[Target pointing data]
..............................
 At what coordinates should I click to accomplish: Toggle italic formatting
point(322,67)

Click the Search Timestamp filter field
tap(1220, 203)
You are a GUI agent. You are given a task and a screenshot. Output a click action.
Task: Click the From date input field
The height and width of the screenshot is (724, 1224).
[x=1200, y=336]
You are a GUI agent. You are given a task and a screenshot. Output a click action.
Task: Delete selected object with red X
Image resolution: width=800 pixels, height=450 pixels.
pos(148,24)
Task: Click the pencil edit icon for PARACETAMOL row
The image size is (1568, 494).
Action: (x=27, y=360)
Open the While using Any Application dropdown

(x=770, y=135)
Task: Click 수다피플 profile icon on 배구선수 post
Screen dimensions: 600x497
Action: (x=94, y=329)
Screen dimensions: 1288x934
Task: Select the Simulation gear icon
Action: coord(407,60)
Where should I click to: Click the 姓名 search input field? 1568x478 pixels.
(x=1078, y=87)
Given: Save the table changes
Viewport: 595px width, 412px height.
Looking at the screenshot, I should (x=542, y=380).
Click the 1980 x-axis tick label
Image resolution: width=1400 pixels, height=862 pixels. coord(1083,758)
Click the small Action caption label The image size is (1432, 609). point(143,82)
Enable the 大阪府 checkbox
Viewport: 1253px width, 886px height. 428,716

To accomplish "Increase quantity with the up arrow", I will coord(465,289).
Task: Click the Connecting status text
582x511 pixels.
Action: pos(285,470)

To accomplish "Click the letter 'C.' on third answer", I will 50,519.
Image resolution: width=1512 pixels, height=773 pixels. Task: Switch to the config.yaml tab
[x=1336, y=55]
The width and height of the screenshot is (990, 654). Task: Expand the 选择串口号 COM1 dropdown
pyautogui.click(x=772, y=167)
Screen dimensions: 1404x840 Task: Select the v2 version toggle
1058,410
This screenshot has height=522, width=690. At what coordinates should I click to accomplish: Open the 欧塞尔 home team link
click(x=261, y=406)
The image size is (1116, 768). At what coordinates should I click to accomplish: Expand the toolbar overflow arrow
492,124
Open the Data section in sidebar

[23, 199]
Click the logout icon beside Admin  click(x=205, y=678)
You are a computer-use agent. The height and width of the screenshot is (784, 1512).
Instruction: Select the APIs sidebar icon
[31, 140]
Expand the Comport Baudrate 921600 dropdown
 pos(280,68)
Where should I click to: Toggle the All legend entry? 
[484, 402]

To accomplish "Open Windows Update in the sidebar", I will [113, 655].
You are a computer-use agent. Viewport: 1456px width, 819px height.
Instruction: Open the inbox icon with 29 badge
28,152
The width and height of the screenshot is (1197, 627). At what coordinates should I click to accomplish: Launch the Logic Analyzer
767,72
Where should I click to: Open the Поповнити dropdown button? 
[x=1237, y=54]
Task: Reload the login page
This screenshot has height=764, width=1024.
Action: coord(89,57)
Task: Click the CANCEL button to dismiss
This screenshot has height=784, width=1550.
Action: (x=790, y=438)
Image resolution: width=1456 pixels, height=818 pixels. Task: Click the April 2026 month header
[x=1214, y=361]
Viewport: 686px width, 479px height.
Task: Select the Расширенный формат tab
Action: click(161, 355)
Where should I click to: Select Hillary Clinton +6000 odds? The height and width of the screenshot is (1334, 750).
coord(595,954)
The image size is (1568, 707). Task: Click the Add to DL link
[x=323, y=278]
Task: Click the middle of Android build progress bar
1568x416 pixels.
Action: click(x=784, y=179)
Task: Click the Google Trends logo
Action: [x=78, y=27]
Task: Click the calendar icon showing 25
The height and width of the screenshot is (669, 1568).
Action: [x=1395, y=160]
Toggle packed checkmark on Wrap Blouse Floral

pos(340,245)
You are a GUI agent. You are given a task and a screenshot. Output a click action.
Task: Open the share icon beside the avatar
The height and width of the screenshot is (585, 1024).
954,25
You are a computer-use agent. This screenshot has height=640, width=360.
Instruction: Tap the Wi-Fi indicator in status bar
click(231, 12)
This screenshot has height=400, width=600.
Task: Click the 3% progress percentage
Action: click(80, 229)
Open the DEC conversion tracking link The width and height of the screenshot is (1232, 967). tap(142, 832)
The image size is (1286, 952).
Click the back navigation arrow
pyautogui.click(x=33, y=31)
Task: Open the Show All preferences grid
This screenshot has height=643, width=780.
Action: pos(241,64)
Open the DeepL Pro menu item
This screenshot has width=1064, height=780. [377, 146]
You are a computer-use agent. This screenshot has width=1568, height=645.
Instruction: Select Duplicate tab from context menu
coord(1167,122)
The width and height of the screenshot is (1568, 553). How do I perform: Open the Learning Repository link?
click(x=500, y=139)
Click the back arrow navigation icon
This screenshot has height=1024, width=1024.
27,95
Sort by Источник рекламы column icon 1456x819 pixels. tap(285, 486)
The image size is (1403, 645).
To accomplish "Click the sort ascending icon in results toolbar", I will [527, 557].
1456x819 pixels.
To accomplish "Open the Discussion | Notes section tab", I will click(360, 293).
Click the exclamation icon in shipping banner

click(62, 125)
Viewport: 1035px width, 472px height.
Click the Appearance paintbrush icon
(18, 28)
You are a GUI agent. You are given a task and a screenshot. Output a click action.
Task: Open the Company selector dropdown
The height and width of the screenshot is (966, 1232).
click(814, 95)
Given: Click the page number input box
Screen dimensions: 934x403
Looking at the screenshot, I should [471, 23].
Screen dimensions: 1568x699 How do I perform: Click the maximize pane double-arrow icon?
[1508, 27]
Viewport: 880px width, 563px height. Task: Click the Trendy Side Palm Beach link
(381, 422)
..............................
- YOUR GOAL
Rewrite all of the data above, substituting "UI agent" for every occurrence of "GUI agent" and leaving everything else the same.

- TASK RESPONSE
 At what coordinates should I click to accomplish: Toggle italic formatting
point(322,67)

Click the Search Timestamp filter field
tap(1220, 203)
You are a UI agent. You are given a task and a screenshot. Output a click action.
Task: Click the From date input field
The height and width of the screenshot is (724, 1224).
[x=1200, y=336]
You are a UI agent. You are given a task and a screenshot. Output a click action.
Task: Delete selected object with red X
Image resolution: width=800 pixels, height=450 pixels.
pos(148,24)
Task: Click the pencil edit icon for PARACETAMOL row
The image size is (1568, 494).
Action: (x=27, y=360)
Open the While using Any Application dropdown

(x=770, y=135)
Task: Click 수다피플 profile icon on 배구선수 post
Screen dimensions: 600x497
Action: (x=94, y=329)
Screen dimensions: 1288x934
Task: Select the Simulation gear icon
Action: coord(407,60)
Where should I click to: Click the 姓名 search input field? 1568x478 pixels.
(x=1078, y=87)
Given: Save the table changes
Viewport: 595px width, 412px height.
Looking at the screenshot, I should (x=542, y=380).
Click the 1980 x-axis tick label
Image resolution: width=1400 pixels, height=862 pixels. coord(1083,758)
Click the small Action caption label The image size is (1432, 609). point(143,82)
Enable the 大阪府 checkbox
Viewport: 1253px width, 886px height. 428,716

To accomplish "Increase quantity with the up arrow", I will coord(465,289).
Task: Click the Connecting status text
582x511 pixels.
Action: pos(285,470)

To accomplish "Click the letter 'C.' on third answer", I will 50,519.
Image resolution: width=1512 pixels, height=773 pixels. Task: Switch to the config.yaml tab
[x=1336, y=55]
The width and height of the screenshot is (990, 654). Task: Expand the 选择串口号 COM1 dropdown
pyautogui.click(x=772, y=167)
Screen dimensions: 1404x840 Task: Select the v2 version toggle
1058,410
This screenshot has height=522, width=690. At what coordinates should I click to accomplish: Open the 欧塞尔 home team link
click(x=261, y=406)
The image size is (1116, 768). At what coordinates should I click to accomplish: Expand the toolbar overflow arrow
492,124
Open the Data section in sidebar

[23, 199]
Click the logout icon beside Admin  click(x=205, y=678)
You are a computer-use agent. The height and width of the screenshot is (784, 1512).
Instruction: Select the APIs sidebar icon
[31, 140]
Expand the Comport Baudrate 921600 dropdown
 pos(280,68)
Where should I click to: Toggle the All legend entry? 
[484, 402]

To accomplish "Open Windows Update in the sidebar", I will [113, 655].
You are a computer-use agent. Viewport: 1456px width, 819px height.
Instruction: Open the inbox icon with 29 badge
28,152
The width and height of the screenshot is (1197, 627). At what coordinates should I click to accomplish: Launch the Logic Analyzer
767,72
Where should I click to: Open the Поповнити dropdown button? 
[x=1237, y=54]
Task: Reload the login page
This screenshot has height=764, width=1024.
Action: coord(89,57)
Task: Click the CANCEL button to dismiss
This screenshot has height=784, width=1550.
Action: (x=790, y=438)
Image resolution: width=1456 pixels, height=818 pixels. Task: Click the April 2026 month header
[x=1214, y=361]
Viewport: 686px width, 479px height.
Task: Select the Расширенный формат tab
Action: click(161, 355)
Where should I click to: Select Hillary Clinton +6000 odds? The height and width of the screenshot is (1334, 750).
coord(595,954)
The image size is (1568, 707). Task: Click the Add to DL link
[x=323, y=278]
Task: Click the middle of Android build progress bar
1568x416 pixels.
Action: click(x=784, y=179)
Task: Click the Google Trends logo
Action: [x=78, y=27]
Task: Click the calendar icon showing 25
The height and width of the screenshot is (669, 1568).
Action: [x=1395, y=160]
Toggle packed checkmark on Wrap Blouse Floral

pos(340,245)
You are a UI agent. You are given a task and a screenshot. Output a click action.
Task: Open the share icon beside the avatar
The height and width of the screenshot is (585, 1024).
954,25
You are a computer-use agent. This screenshot has height=640, width=360.
Instruction: Tap the Wi-Fi indicator in status bar
click(231, 12)
This screenshot has height=400, width=600.
Task: Click the 3% progress percentage
Action: click(80, 229)
Open the DEC conversion tracking link The width and height of the screenshot is (1232, 967). tap(142, 832)
The image size is (1286, 952).
Click the back navigation arrow
pyautogui.click(x=33, y=31)
Task: Open the Show All preferences grid
This screenshot has height=643, width=780.
Action: pos(241,64)
Open the DeepL Pro menu item
This screenshot has width=1064, height=780. [377, 146]
You are a computer-use agent. This screenshot has width=1568, height=645.
Instruction: Select Duplicate tab from context menu
coord(1167,122)
The width and height of the screenshot is (1568, 553). How do I perform: Open the Learning Repository link?
click(x=500, y=139)
Click the back arrow navigation icon
This screenshot has height=1024, width=1024.
27,95
Sort by Источник рекламы column icon 1456x819 pixels. tap(285, 486)
The image size is (1403, 645).
To accomplish "Click the sort ascending icon in results toolbar", I will [527, 557].
1456x819 pixels.
To accomplish "Open the Discussion | Notes section tab", I will click(360, 293).
Click the exclamation icon in shipping banner

click(62, 125)
Viewport: 1035px width, 472px height.
Click the Appearance paintbrush icon
(18, 28)
You are a UI agent. You are given a task and a screenshot. Output a click action.
Task: Open the Company selector dropdown
The height and width of the screenshot is (966, 1232).
click(814, 95)
Given: Click the page number input box
Screen dimensions: 934x403
Looking at the screenshot, I should [471, 23].
Screen dimensions: 1568x699 How do I perform: Click the maximize pane double-arrow icon?
[1508, 27]
Viewport: 880px width, 563px height. Task: Click the Trendy Side Palm Beach link
(381, 422)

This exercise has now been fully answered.